Business & Markets 2012
Written by Ho Ching-Ling and Jose Barrock of theedgemalaysia
Friday, 27 July 2012 10:15
KUALA LUMPUR: Port operator INTEGRAX BHD [] is said to be close to
sealing a 25-year port utilisation agreement with utility giant TENAGA
NASIONAL BHD [] (TNB) for the handling of coal for the latter’s coal-fired
Janamanjung power plant in Manjung, Perak.
It is believed that the deal would entail Integrax handling an additional
three million tonnes of coal per year for TNB’s new 1,000mw coal-fired
power plant which is expected to be ready for commercial operations by
2015.
Integrax currently handles six million tonnes of coal per year for TNB to
power up its 2,100mw Janamanjung power plant located on Lekir Island.
This new agreement would be a substantial boost for Integrax as it would
increase its coal throughput at its deep-water terminal, Lekir Bulk
Terminal (LBT) by 50% to nine million tonnes per year.
“The negotiations have been on-going for some time now, (so) it should be concluded soon, at the latest, maybe late this week,” a financial executive familiar with the negotiations said on Thursday.
It is also noteworthy that TNB emerged as a substantial shareholder of Integrax in 2011 after it bought out Integrax’s former CEO Harun Halim Rasip’s 22% stake in the company
The acquisition by TNB came after an iron ore project by Brazilian mining giant Vale International SA in Sitiawan sparked disagreements between Harun and his brother Amin Halim Rasip, who is currently the co-CEO of Integrax.
Vale wanted Integrax to expand its capacity to facilitate the handling of iron ore, something Harun was not agreeable to because the expansion would involve huge capital. After Harun’s exit from the company, things were a little frosty between the management of Integrax and TNB.
In May 2011, Integrax received a writ of summons and statement of claim filed by TNB over the outcome of an extraordinary general meeting.

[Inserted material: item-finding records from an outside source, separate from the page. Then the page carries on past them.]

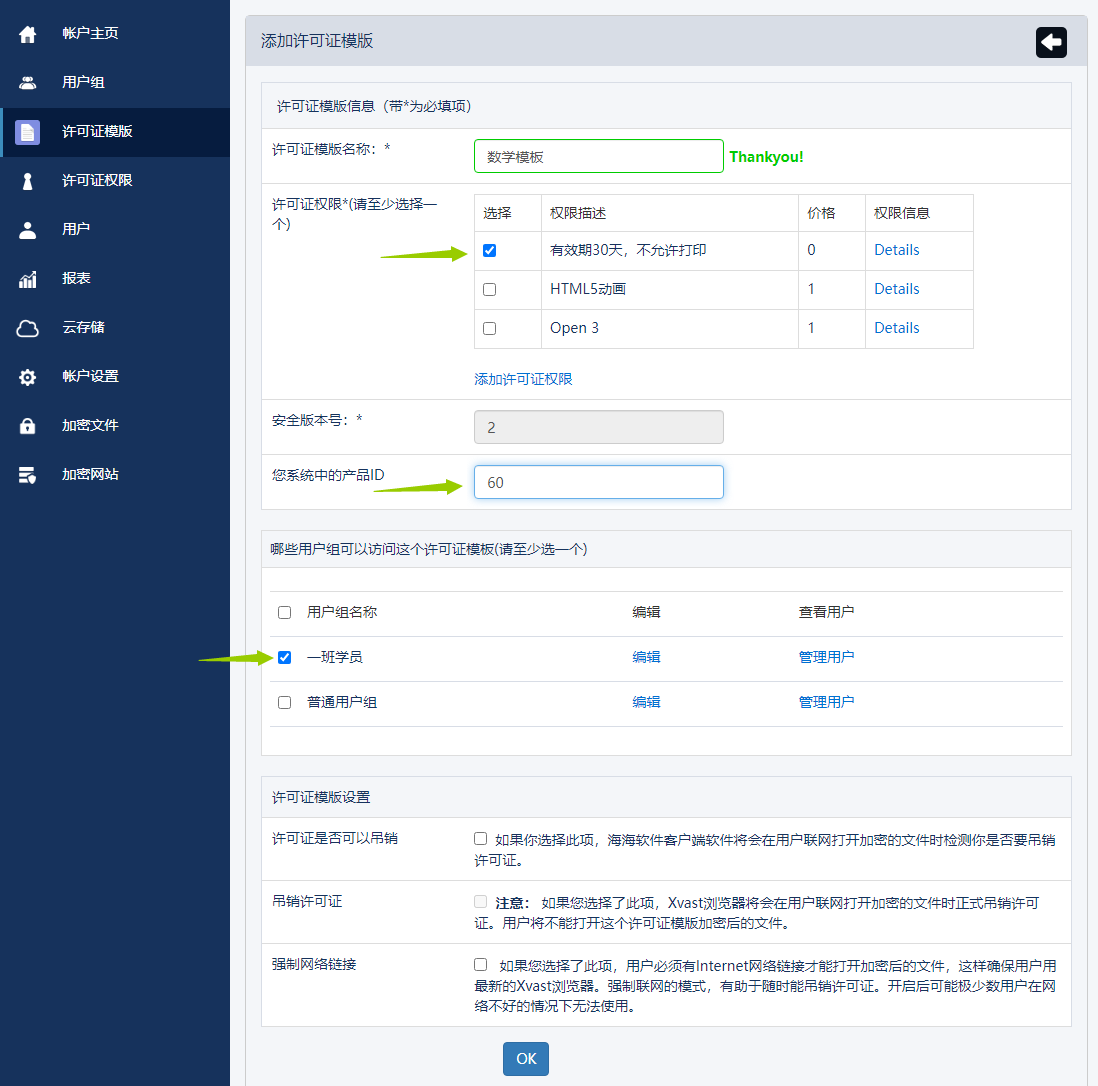The width and height of the screenshot is (1098, 1086).
Task: Click the 许可证权限 keyhole icon
Action: click(x=28, y=181)
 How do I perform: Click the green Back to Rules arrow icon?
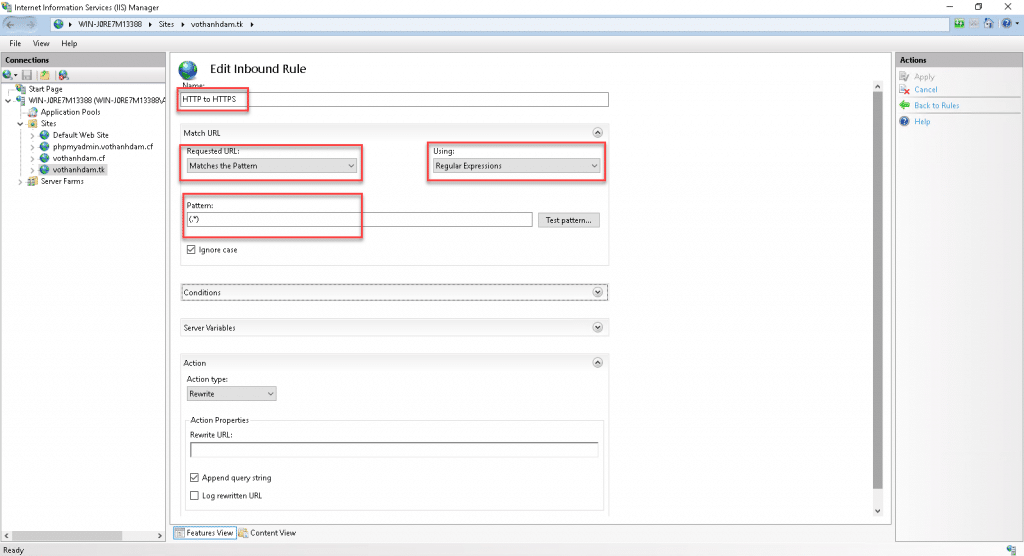[904, 105]
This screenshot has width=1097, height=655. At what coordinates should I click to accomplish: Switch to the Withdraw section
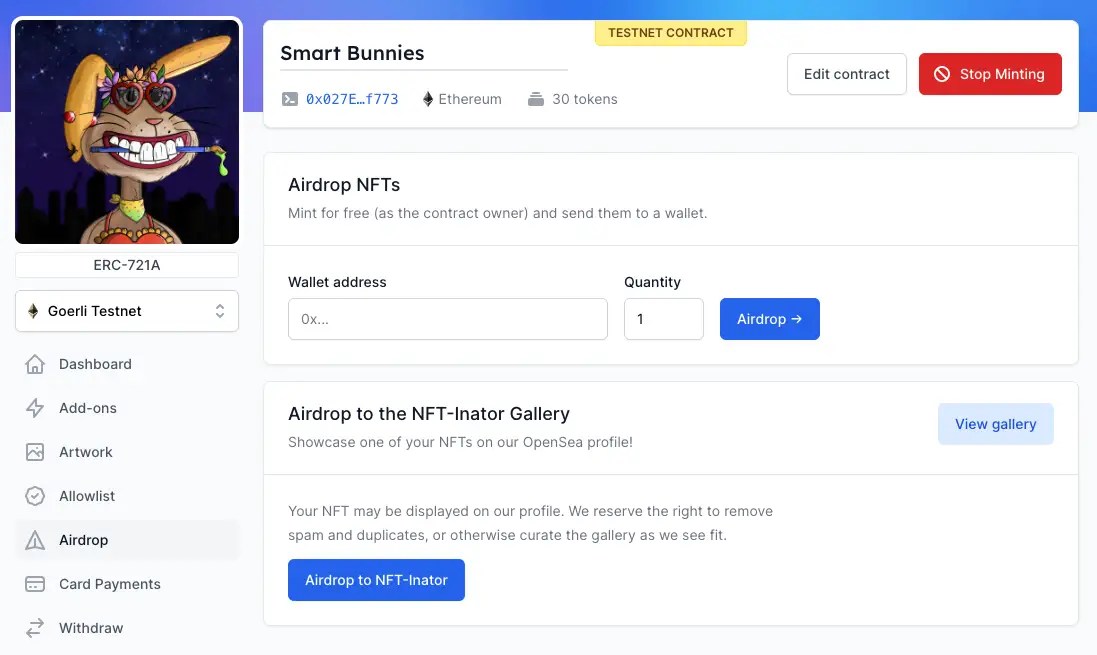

However, the impending signing of the 25-year coal handling agreement seems to indicate that things are well between TNB and the Integrax management.
The new contract is likely to be a boon for Integrax. For its financial year ended December 2011, Integrax posted a net profit of RM43.8 million on the back of RM87.9 million revenue.
Earnings per share for the year stood at 14.58 sen. In contrast to a year earlier, net profits slipped 12.7% while revenue dipped only marginally. Nevertheless, the company’s outlook seems bright.
In notes accompanying its financial results, Integrax said, “The Lumut–Manjung corridor is expected to benefit from TNB’s 1,000mw Manjung 4 Power Plant project and Vale’s iron and steel investment in Teluk Rubiah.
“Integrax is currently in discussions with these parties to determine Integrax’s level of participation in these projects,” the company said. It was previously reported that Integrax is still keen to pursue a second attempt to tie-up with Vale after the lapse of its conditional contract to provide transshipment services for the latter for 10 years.
The Perak government has since given Vale the green light to construct its own jetty to serve the iron ore project. Integrax manages Lumut Port, which is made up of LBT and Lumut Maritime Terminal, which the company co-owns with Perak state.
Integrax closed unchanged at RM1.37 on Thursday.
This article appeared in The Edge Financial Daily on July 27, 2012.